*Set tasks*:
1 > Revise the Kosovo article from "Still, with tensions" up to and including "to spray-painting walls.", putting "buildings" wherever "walls" appears.
2 > Extend the article on the EU's role in Kosovo by continuing it after its final sentence.

*Extract*:
------

Or it would be, if it were not for the fact that not all EU members will recognise Sunday ´s declaration of independence, casting doubts on future membership prospects. In the meantime though, the EU will have a great say in running the new country. Perhaps more so than if it really were a new member state. The EU will deploy not one but three so-called pillars, the International Civilian Office (ICO), the EULEX mission with a focus on the rule of law and the European Commission’s Liaison Office. Confused locals are already clamouring for just one EU interlocutor in the field.

The ICO’s stated aim is to prepare for a transfer of authority from UNMIK, which currently administers Kosovo for the UN, towards the Kosovo authorities. But how long this will take is anyone’s guess. Milosevic’s termination of Kosovo’s administrative autonomy in the late eighties has left a whole generation of Kosovars without much experience of good governance, although Kosovars themselves will claim that the parallel structures set up clandestinely provided them with the best training possible.

Still, with tensions remaining high between Kosovar Albanians and Serbs living in Kosovo, it may be a long time yet before it is decided the ICO is no longer needed. This, coupled with the presence of up to 2000 European police officers, judges and legal experts in the form of the EULEX mission, might lead Kosovars to question what self-determination actually means for them in practice.

Already signs of discontent are visible. Overnight, walls in the new capital Pristina as well as in other cities have been covered by graffiti saying no to the EULEX mission. Traffic lights light up stickers saying Jo EUMIK (a play of words on UNMIK), vetëvendosje, or ‘no to EUMIK, forwards.’

The Vetëvendosje movement, made up mostly of young Kosovars, does not limit its activities to spray-painting walls.

A year ago, in February 2007, two men died during demonstrations against the international presence. One of the leaders of Vetëvendosje, Albin Kurti, is currently under arrest, accused of organising violent protests. Vetëvendosje claims thousands of followers but it is hard to tell how much support, if any, it enjoys among the general population. However, if prolonged EU presence will not be seen as helpful to resolving the people’s day-to-day problems, support for Vetëvendosje or similar movements is likely to grow.

This means the EU should put sufficient energy into winning over the local population. After a recent visit to what was then still the province of Kosovo and having spoken to many locals as well as internationals, I believe this can be done in three ways.

------

*Material*:

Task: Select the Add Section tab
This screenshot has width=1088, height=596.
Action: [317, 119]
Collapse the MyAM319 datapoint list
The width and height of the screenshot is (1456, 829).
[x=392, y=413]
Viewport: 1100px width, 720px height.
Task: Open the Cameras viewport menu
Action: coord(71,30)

------

*Answer set*:
1 >
Still, with tensions remaining high between Kosovar Albanians and Serbs living in Kosovo, it may be a long time yet before it is decided the ICO is no longer needed. This, coupled with the presence of up to 2000 European police officers, judges and legal experts in the form of the EULEX mission, might lead Kosovars to question what self-determination actually means for them in practice.

Already signs of discontent are visible. Overnight, buildings in the new capital Pristina as well as in other cities have been covered by graffiti saying no to the EULEX mission. Traffic lights light up stickers saying Jo EUMIK (a play of words on UNMIK), vetëvendosje, or ‘no to EUMIK, forwards.’

The Vetëvendosje movement, made up mostly of young Kosovars, does not limit its activities to spray-painting buildings.

2 >
Getting economy right:
Firstly, the EU should look beyond its own interests in the region. The EULEX mission will focus on the rule of law, with the EU standing to lose if organised crime gets even more of a foothold in Kosovo. Already, women traffickers and drug traffickers use Kosovo as a stopover on the way to EU member states.

But the local population is more concerned about the economy. Roughly half the country is made up of young people under the age of 25, with unemployment at over 60%. Many young Kosovars think about leaving Kosovo for France, Germany or, most popular of all, the USA. The poor level of education and the lack of jobs are their two foremost reasons to think about leaving. The EU presence should work with local authorities on strengthening the economy and improving education.

Secondly, the EU should build up local capacity. Kosovars need to see that the way is being paved for them to take over the reins of their own country. Kosovars say one of the faults of the UNMIK administration was to use local staff almost exclusively as translators and drivers. The EULEX preparatory mission for one is planning to give local staff real career opportunities within the new mission. It is also foreseen that its international police officers, judges and legal experts will be coupled with local colleagues, thereby leaving behind knowledge and skills by the time the mission leaves.

Colonial power?

The third way is perhaps the most difficult one. The European expats who will be working in Kosovo over the next few years should try their utmost to get along with the local population, if they are not to be perceived as colonial powers. Differences in lifestyle, income, language skills and values will make this integration very difficult.

Kosovar society, despite the modern look of its inhabitants, shops and European television programmes, is still quite traditional. It is influenced by an old moral code known as the canons of Lekë Dukagjini, a mediaeval prince. Many Kosovar Albanians deny that this code is still in force, but police in the country side still have to take people into custody simply to protect them from blood feuds. The European expats will have to tread a careful line between respecting local culture and adressing its wrongs.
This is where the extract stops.